Botswana: Covid-19 Impacts HIV/Aids Services

Gaborone — Gaborone District AIDS Coordinator, Mr Oageng Batshani, says HIV/AIDS still presents as a problem in the society and people are urged to continue practicing infection prevention methods such as using condoms consistently and correctly.

In an in an interview on recently, Mr Batshani further stressed the need for people to know their status, be faithful to one partner and those that are positive should enroll for ARV therapy at the nearest health facility.

He said people living with HIV (PLWHA) have not been spared the wrath of COVID-19, which had proved to be more dangerous to people with underlying conditions.

"People living with HIV/AIDS have compromised immune systems due to opportunistic infections and sometimes due to the side effects of the ARV therapy, so in the midst of this pandemic, we see PLWHA also losing their lives due to COVID-19 complications" he said.
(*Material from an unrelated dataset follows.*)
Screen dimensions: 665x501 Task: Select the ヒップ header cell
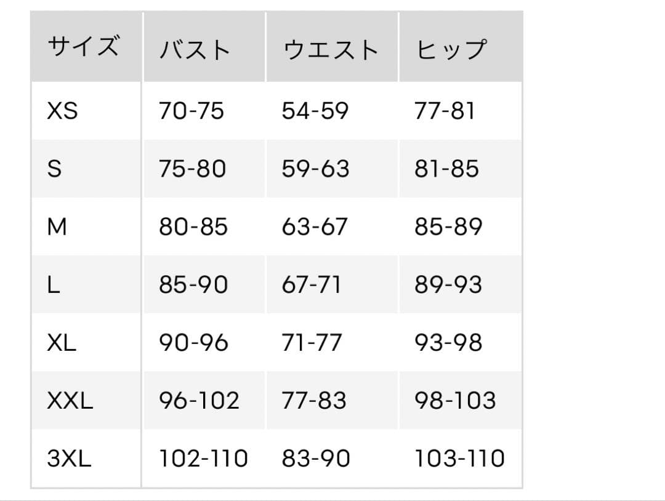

Mr Batshani pointed out that COVID-19 had had a significant impact on HIV health services, saying that they were experiencing a slight increase in the number patients who default on getting ARV treatment from facilities.

This he said was due to the fact that some of their clients stayed far away in areas that may require a permit for them to come to Gaborone. He said some of them had decided to go to other clinics that were nearer to them, while others were defaulting.

He said most had difficulty in accessing the travelling permits and therefore ended up not turning up for appointments.

Mr Batshani said experience had shown that the most effective strategies to spread the message of HIV was through mass campaigns amongst other things, which have now stopped due to COVID-19 restrictions.

He also stated that school health programmes had also been interrupted due to the health protocols, adding that they therefore anticipated high numbers of teenage pregnancy and consequently an increase in the number of new infections amongst both school going and out of school youth teenage girls.

Mr Batshani stated that there had been a significant budget cut, which negatively impacted planned district activities, such as campaigns, AIDS Day Commemoration, saying however that 'the budget naturally and rightfully so, has been diverted to the most pressing issue at the moment, which is COVID-19'.

He said there had seen service providers, especially health service providers, that are also key stakeholders in the fight against HIV/AIDS, being overwhelmed by the workload brought about by the COVID-19 pandemic, which makes it difficult to implement some of the planned activities because of lack of manpower.

Meanwhile, Mr Batshani said some COVID-19 restrictions, such as limited hours for alcohol sale, may have a positive on the spread of HIV.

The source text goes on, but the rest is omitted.